Joy, his wife; Gena Zerbin, his daughter; Robert, his son-in-law; Tyler and Cody, his two grandsons; Spencer, Joy’s son; and Paul, his former son-in law, are all grateful for every moment they got to LIVE with him. We will remember, along with all of his family, friends, students, and all the doctors and nurses that cared for him over the years… his spirit and sense of humor, which was as unique as each of his paintings, sculptures, friends, fly-fishing flies, teaching styles, or pieces of wisdom that were truly cymbalic awakenings. 
Calvin Dixon Joslyn was the proud father when Mercyl Yvonne Bergman Joslyn gave birth to their only child, Don, June 9, 1942.  Don married Paula Zancanella from Rocks Springs, Wyoming, in 1964. His only child, Gena Mechele Joslyn was born in 1966 and now lives in Bend, Oregon.
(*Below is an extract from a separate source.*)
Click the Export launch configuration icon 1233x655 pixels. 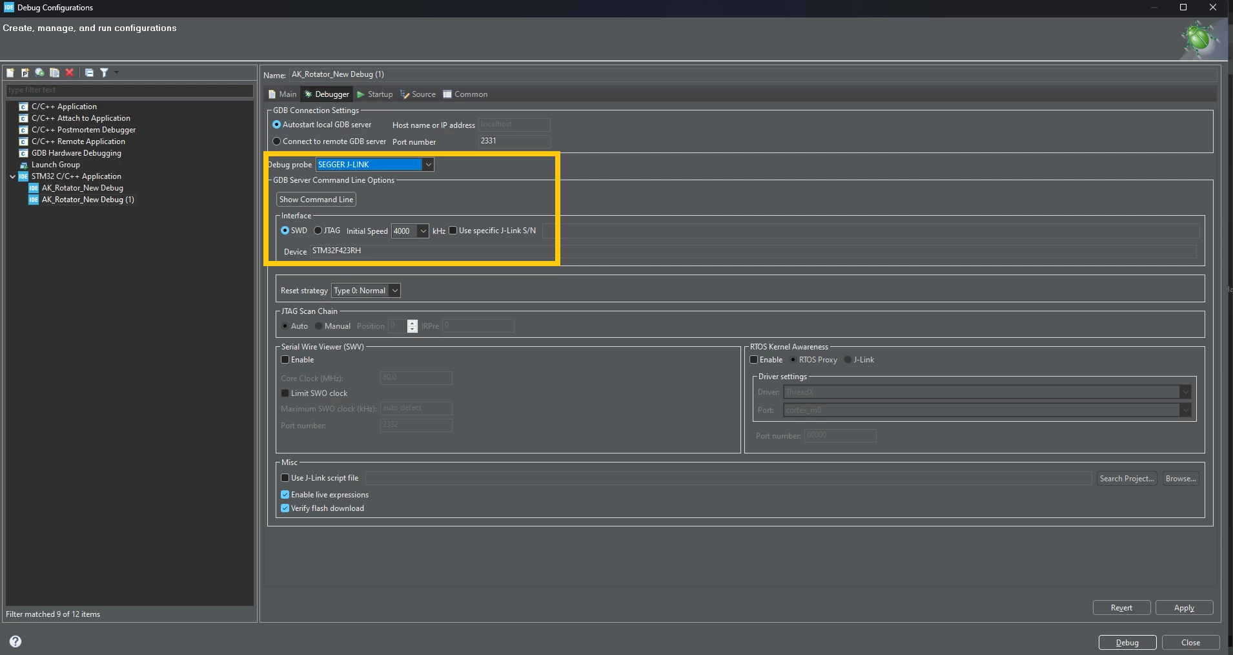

 His first official art students were Holland, Michigan, junior high schoolers. Next he taught fine art at Lewis Clark State College, in Lewiston, Idaho, where his 11.5′ statue of a Nez Perce Native American gesturing peace, stands guard over the Lewiston County Court House. In the fall of 1974 he moved to Santa Clara, California, got divorced, and began his twenty-three year teaching career at Mission College. He taught fine art on campus and at off-campus sites, which required taking his sculpture students to a professional foundry to cast their bronze projects. In 1986 he met the foundry’s new office manager and fellow creative spirit, Joy Tsuya (Fujimoto). In 1989 he married Joy… and they lived happily ever after.
In 1970 he was named an Outstanding Educator of America. In 1964 he was awarded the Hamilton W. Baker National Leadership Scholarship Award from his Kappa Sigma Fraternity. In 1963 he received the Honored Citizen Award, City of Casper, Wyoming, and an Honors Award from Casper College.